The words were fading. Sleep, blessed sleep, was at last overtaking him. Punish the body... Yes, punish it, make it suffer. Deny it. Deprive it. Punish the body...

Gabriel's eyes flew open. This was not punishment! No, punishment was pain, that which burned or slashed or cut or crushed or pierced: the pain of a brand, of a flail, of a sword, of a mace, of an arrow. What right had he to hurt so? What right had he to ache?

Elienne, too, knew pain. Long hours ago, he'd gasped when he saw the blood seeping through her thin boots. She'd never complained. He'd shuddered when he saw her feet, raw and festering, as he pulled off the boots. She hadn't cried out. He'd flinched when he took the pain into himself as he healed her. Yes, she, too, knew pain.

She who had not been trained to endure, who had not been hardened by the years, who had not been toughened through conditioning, had withstood agony, had surmounted it. There was a strength in her that astonished him, that awed him.

Gabriel swallowed and reached up to run his fingers through his hair. He must sleep. He would sleep. Gods, let him sleep!

A soft voice, tentative, almost a whisper, broke the silence of the endless night. "Do you ever wish you were not Chosen?"

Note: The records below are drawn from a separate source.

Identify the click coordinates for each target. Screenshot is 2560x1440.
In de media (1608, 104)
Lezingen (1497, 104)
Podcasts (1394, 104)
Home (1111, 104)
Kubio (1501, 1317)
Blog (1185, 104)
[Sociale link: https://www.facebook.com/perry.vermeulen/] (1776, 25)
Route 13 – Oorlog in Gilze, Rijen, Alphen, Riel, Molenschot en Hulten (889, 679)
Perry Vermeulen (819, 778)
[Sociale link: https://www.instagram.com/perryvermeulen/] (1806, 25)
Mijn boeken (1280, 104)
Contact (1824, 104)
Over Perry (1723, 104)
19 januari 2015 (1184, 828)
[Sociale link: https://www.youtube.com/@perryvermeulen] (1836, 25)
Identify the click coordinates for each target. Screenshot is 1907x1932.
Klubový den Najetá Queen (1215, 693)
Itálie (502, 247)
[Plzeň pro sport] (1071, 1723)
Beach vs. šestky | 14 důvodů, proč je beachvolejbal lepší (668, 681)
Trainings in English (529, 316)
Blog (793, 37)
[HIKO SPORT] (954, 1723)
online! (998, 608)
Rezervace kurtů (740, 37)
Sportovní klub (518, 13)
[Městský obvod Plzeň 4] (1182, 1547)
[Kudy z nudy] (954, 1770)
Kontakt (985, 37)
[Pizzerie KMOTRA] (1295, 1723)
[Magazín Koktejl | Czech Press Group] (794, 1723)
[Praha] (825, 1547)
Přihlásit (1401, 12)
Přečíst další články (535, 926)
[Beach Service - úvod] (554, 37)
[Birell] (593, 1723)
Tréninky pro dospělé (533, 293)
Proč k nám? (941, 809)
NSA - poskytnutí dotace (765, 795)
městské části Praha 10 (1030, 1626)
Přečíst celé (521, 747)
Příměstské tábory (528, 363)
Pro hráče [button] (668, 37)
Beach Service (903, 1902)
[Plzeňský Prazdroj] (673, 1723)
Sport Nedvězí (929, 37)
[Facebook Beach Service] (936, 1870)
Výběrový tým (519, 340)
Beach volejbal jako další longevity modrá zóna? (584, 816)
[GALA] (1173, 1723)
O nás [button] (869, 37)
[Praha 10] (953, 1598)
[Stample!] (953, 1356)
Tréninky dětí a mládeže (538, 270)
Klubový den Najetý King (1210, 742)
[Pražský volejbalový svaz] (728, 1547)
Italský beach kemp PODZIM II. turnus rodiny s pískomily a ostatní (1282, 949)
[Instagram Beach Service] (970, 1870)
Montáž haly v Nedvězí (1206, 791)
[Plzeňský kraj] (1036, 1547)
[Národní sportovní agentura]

Gabriel stiffened. Did she know he was awake? Was she only talking in her sleep? Was she speaking to herself? He heard her moving then, a soft rustling sound, moving nearer. He closed his eyes.

He could feel her kneeling beside him, and he knew if he opened his eyes hers would be the first thing he saw.

"I do," Elienne whispered.

She sighed, and it was the saddest sound Gabriel had ever heard.

He seemed to have lost his voice; it was as if he'd forgotten how to speak. Nothing in his experience had prepared him to respond; he'd spent a lifetime learning not to. He didn't think he knew how.

Of all the words he had spoken, had heard, there had never been words such as this. Talk, endless talk, but never like this. Never to him. There had never been anyone to talk to, not like this.

But Elienne was as open as the sky, as frank as a child, as artless as an innocent; she said what she felt.

He opened his eyes. Her lovely face was illuminated by the moon's glow; her brown eyes shone. He heard himself say, "I, too."

He looked upon her. She, upon him.

Then, with a sigh, she stood and dragged her blanket closer. She lay curled beside him, almost touching, her warmth so near.

He wanted to reach out and gather her in his arms, to hold her close, to fend off the emptiness with his strength. But he could not. He would not. They were Chosen.

The moon moved across the sky. He watched it until the sun vanquished it from his sight.